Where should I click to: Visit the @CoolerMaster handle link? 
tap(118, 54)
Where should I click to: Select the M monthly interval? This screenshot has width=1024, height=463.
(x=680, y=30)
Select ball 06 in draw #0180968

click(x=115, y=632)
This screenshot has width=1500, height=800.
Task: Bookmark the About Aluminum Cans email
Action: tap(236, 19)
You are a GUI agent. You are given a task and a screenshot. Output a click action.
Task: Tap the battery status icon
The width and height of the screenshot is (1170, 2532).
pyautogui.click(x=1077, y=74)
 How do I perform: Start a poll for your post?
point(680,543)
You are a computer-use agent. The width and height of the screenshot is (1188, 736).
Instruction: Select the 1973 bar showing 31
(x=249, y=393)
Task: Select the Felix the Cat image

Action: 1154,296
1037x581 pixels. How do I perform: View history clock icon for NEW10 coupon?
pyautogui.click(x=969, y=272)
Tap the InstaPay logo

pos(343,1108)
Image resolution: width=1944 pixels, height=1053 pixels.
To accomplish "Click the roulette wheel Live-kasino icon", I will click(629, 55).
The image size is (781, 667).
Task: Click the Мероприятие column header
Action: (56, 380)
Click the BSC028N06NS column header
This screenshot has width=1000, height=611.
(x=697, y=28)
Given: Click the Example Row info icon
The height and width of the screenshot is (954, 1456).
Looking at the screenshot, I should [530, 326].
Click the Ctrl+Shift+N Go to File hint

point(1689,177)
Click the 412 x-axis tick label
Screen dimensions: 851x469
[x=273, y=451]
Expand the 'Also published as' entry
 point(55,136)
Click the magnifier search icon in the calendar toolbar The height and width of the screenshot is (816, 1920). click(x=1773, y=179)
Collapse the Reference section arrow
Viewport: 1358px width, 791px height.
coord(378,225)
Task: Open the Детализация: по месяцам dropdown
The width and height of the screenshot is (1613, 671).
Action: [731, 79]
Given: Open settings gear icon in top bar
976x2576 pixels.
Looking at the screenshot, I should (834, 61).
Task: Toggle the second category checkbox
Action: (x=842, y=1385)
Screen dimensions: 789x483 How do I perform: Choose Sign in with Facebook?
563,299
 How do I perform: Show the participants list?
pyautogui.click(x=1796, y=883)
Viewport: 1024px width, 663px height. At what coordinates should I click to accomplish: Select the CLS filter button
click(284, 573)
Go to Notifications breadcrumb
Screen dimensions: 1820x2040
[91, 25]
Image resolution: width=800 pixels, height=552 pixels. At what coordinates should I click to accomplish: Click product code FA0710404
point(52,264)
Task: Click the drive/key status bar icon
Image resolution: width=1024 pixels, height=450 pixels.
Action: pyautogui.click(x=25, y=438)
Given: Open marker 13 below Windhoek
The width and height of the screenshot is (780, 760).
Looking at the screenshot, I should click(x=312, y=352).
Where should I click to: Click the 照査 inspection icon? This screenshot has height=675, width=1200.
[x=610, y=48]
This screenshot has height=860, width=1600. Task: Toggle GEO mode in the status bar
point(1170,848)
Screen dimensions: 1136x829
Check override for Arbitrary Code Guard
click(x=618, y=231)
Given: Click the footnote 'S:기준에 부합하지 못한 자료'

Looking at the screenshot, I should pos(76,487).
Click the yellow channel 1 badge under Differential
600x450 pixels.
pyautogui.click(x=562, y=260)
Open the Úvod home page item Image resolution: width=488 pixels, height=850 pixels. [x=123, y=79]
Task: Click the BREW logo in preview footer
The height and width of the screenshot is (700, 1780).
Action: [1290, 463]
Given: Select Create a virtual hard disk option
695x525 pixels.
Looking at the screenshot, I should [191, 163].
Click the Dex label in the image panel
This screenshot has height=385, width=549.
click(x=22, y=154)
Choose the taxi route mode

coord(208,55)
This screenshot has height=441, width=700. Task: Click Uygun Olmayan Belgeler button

◇ ◇ ◇

**Exercise aim**. In full, transcribe each entry of the material exactly.

**Worked solution**.
Where should I click to: Visit the @CoolerMaster handle link? 
tap(118, 54)
Where should I click to: Select the M monthly interval? This screenshot has width=1024, height=463.
(x=680, y=30)
Select ball 06 in draw #0180968

click(x=115, y=632)
This screenshot has width=1500, height=800.
Task: Bookmark the About Aluminum Cans email
Action: tap(236, 19)
You are a GUI agent. You are given a task and a screenshot. Output a click action.
Task: Tap the battery status icon
The width and height of the screenshot is (1170, 2532).
pyautogui.click(x=1077, y=74)
 How do I perform: Start a poll for your post?
point(680,543)
You are a computer-use agent. The width and height of the screenshot is (1188, 736).
Instruction: Select the 1973 bar showing 31
(x=249, y=393)
Task: Select the Felix the Cat image

Action: 1154,296
1037x581 pixels. How do I perform: View history clock icon for NEW10 coupon?
pyautogui.click(x=969, y=272)
Tap the InstaPay logo

pos(343,1108)
Image resolution: width=1944 pixels, height=1053 pixels.
To accomplish "Click the roulette wheel Live-kasino icon", I will click(629, 55).
The image size is (781, 667).
Task: Click the Мероприятие column header
Action: (56, 380)
Click the BSC028N06NS column header
This screenshot has width=1000, height=611.
(x=697, y=28)
Given: Click the Example Row info icon
The height and width of the screenshot is (954, 1456).
Looking at the screenshot, I should [530, 326].
Click the Ctrl+Shift+N Go to File hint

point(1689,177)
Click the 412 x-axis tick label
Screen dimensions: 851x469
[x=273, y=451]
Expand the 'Also published as' entry
 point(55,136)
Click the magnifier search icon in the calendar toolbar The height and width of the screenshot is (816, 1920). click(x=1773, y=179)
Collapse the Reference section arrow
Viewport: 1358px width, 791px height.
coord(378,225)
Task: Open the Детализация: по месяцам dropdown
The width and height of the screenshot is (1613, 671).
Action: [731, 79]
Given: Open settings gear icon in top bar
976x2576 pixels.
Looking at the screenshot, I should (834, 61).
Task: Toggle the second category checkbox
Action: (x=842, y=1385)
Screen dimensions: 789x483 How do I perform: Choose Sign in with Facebook?
563,299
 How do I perform: Show the participants list?
pyautogui.click(x=1796, y=883)
Viewport: 1024px width, 663px height. At what coordinates should I click to accomplish: Select the CLS filter button
click(284, 573)
Go to Notifications breadcrumb
Screen dimensions: 1820x2040
[91, 25]
Image resolution: width=800 pixels, height=552 pixels. At what coordinates should I click to accomplish: Click product code FA0710404
point(52,264)
Task: Click the drive/key status bar icon
Image resolution: width=1024 pixels, height=450 pixels.
Action: pyautogui.click(x=25, y=438)
Given: Open marker 13 below Windhoek
The width and height of the screenshot is (780, 760).
Looking at the screenshot, I should click(x=312, y=352).
Where should I click to: Click the 照査 inspection icon? This screenshot has height=675, width=1200.
[x=610, y=48]
This screenshot has height=860, width=1600. Task: Toggle GEO mode in the status bar
point(1170,848)
Screen dimensions: 1136x829
Check override for Arbitrary Code Guard
click(x=618, y=231)
Given: Click the footnote 'S:기준에 부합하지 못한 자료'

Looking at the screenshot, I should pos(76,487).
Click the yellow channel 1 badge under Differential
600x450 pixels.
pyautogui.click(x=562, y=260)
Open the Úvod home page item Image resolution: width=488 pixels, height=850 pixels. [x=123, y=79]
Task: Click the BREW logo in preview footer
The height and width of the screenshot is (700, 1780).
Action: [1290, 463]
Given: Select Create a virtual hard disk option
695x525 pixels.
Looking at the screenshot, I should [191, 163].
Click the Dex label in the image panel
This screenshot has height=385, width=549.
click(x=22, y=154)
Choose the taxi route mode

coord(208,55)
This screenshot has height=441, width=700. Task: Click Uygun Olmayan Belgeler button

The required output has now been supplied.